When there is too little memory available in docker, a destructive problem occurs. Currently - it is a crash of PrimProc, with the subsequent inability to run any queries. While prior commits improved the situation, it did not improve it enough. Yes, it is no longer a crash but an error message. And yes, in some cases the cluster remains operational. But - it is not always. There are cases when it is non operational after an error message.
In order to complete this ticket, the remaining problem needs to be corrected. Even after the memory is exceeded and an error message is generated, the cluster should be operational, and be able to execute queries that fit in memory.
We will continue working on this problem under
MCOL-4733. The goal for that one is to prevent error message from happening in the first place. Memory should never be over-allocated.
The problem is not restricted to docker environments, or clusters with low memory in nodes. Some bigger jobs, like big insert into ... select from... may cause primProc crash even when there is 16GB of memory available, and that would happen on prem or in dockers.
Two things need to happen:
- when there is larger memory (e.g. 16GB) things should just work with defaults.
- If someone wants to run on lower memory (like 4GB), they should get a reasonable error message that memory is lacking for the job. Smaller jobs should continue to work.
- and - in smaller memory deployments, one should be able to lower TotalUMMemory (25% default) and NumBlocksPCT (50% default) and be able to do even bigger jobs.
There may be deeper problems on very small settings like 1GB. Once we fix and verify the above, we should investigate what to do in those cases.

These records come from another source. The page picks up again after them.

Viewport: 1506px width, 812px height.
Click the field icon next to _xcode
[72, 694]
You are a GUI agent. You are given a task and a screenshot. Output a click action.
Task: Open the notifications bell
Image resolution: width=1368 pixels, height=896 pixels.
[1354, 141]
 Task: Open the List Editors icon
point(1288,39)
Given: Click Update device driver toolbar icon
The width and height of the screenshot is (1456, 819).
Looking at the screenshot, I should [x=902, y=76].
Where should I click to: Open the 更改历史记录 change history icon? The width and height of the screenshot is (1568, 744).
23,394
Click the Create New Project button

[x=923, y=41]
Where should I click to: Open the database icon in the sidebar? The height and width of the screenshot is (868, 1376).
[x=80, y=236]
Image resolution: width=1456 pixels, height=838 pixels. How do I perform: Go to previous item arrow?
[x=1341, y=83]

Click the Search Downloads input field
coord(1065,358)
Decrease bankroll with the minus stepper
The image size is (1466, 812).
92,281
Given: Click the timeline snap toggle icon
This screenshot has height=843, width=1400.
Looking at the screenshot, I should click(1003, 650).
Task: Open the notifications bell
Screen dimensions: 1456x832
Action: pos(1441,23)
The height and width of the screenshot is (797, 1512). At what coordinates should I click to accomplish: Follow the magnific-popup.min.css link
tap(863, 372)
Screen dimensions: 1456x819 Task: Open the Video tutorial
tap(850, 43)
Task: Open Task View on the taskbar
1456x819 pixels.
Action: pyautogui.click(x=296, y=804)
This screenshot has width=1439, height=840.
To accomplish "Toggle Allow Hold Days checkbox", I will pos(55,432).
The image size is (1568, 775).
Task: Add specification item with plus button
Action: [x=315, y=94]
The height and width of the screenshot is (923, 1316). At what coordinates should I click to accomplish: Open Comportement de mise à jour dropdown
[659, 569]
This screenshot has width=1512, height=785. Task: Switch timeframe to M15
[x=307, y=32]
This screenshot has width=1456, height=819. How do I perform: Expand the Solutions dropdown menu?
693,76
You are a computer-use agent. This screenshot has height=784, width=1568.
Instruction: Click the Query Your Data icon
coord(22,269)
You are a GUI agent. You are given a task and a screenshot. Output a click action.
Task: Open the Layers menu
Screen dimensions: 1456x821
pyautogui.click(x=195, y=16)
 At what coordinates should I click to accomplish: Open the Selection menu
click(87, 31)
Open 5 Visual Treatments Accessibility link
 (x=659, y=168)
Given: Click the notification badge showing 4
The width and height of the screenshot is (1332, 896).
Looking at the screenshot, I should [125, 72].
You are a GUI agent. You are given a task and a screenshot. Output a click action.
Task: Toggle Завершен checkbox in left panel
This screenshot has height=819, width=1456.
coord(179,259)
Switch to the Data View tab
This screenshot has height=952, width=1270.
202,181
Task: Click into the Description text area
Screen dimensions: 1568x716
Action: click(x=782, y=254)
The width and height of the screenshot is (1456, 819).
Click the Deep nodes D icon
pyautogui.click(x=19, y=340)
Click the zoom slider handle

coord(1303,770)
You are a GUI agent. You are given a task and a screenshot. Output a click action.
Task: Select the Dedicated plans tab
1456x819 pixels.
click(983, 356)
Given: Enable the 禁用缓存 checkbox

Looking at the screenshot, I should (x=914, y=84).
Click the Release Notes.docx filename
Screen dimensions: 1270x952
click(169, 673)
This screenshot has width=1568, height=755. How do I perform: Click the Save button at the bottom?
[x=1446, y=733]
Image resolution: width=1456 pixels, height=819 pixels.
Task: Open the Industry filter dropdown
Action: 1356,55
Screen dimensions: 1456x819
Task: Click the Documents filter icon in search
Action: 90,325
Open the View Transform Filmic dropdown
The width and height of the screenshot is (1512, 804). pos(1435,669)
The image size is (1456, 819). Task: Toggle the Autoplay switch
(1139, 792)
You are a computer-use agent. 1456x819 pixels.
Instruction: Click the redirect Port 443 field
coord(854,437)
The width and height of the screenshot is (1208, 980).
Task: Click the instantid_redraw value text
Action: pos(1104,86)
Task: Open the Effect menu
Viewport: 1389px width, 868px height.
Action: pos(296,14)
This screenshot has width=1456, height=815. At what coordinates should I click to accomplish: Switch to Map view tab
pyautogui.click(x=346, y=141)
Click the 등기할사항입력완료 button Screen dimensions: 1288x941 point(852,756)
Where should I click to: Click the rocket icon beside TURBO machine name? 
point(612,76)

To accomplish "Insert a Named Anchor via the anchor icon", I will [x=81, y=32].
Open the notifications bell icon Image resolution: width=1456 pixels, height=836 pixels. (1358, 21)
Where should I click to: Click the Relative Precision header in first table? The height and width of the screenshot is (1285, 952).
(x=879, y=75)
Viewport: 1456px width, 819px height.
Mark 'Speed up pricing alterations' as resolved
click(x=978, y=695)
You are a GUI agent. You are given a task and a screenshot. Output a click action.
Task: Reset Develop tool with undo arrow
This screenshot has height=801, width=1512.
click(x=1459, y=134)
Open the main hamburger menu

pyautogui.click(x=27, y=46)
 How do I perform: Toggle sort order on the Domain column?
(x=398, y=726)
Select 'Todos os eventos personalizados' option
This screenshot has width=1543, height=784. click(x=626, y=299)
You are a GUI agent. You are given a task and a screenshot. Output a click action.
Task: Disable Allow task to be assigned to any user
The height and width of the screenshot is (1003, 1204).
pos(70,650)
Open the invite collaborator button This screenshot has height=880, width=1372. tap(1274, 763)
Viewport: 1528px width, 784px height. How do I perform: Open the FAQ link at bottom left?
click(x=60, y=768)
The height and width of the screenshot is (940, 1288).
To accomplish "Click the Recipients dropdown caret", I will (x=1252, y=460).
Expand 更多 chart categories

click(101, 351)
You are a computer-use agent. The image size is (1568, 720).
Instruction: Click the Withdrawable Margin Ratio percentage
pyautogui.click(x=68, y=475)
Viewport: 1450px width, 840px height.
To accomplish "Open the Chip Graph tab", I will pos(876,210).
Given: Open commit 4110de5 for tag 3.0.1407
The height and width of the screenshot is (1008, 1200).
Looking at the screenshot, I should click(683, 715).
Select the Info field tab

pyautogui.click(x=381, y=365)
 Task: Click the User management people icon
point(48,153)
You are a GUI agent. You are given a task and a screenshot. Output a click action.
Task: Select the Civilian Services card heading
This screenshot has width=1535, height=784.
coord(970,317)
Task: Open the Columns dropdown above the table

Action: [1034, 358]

2. Technical description is below:
Goal is to implement internal realtime tracking of memory used by each process ExeMgr and PrimProc. This removes the need to ping the system at intervals to check memory usage and compare against some threshold (MaxPct). In doing so prior to each allocation further we can detect if it is approaching OOM quicker. (Before this would rely on the interval of refreshing the systems view of process memory and lead to possibly going further above the MaxPct than can be recovered. This should allow killing queries without consuming so much memory future queries can be blocked.
In order to complete the solution we would implement better management of who holds memory, and allow the system to free most of the held memory, and essentially reset all the block cache and instances holding any memory at an OOM event and ensure next query would be as if the processes were reset without having to restart them.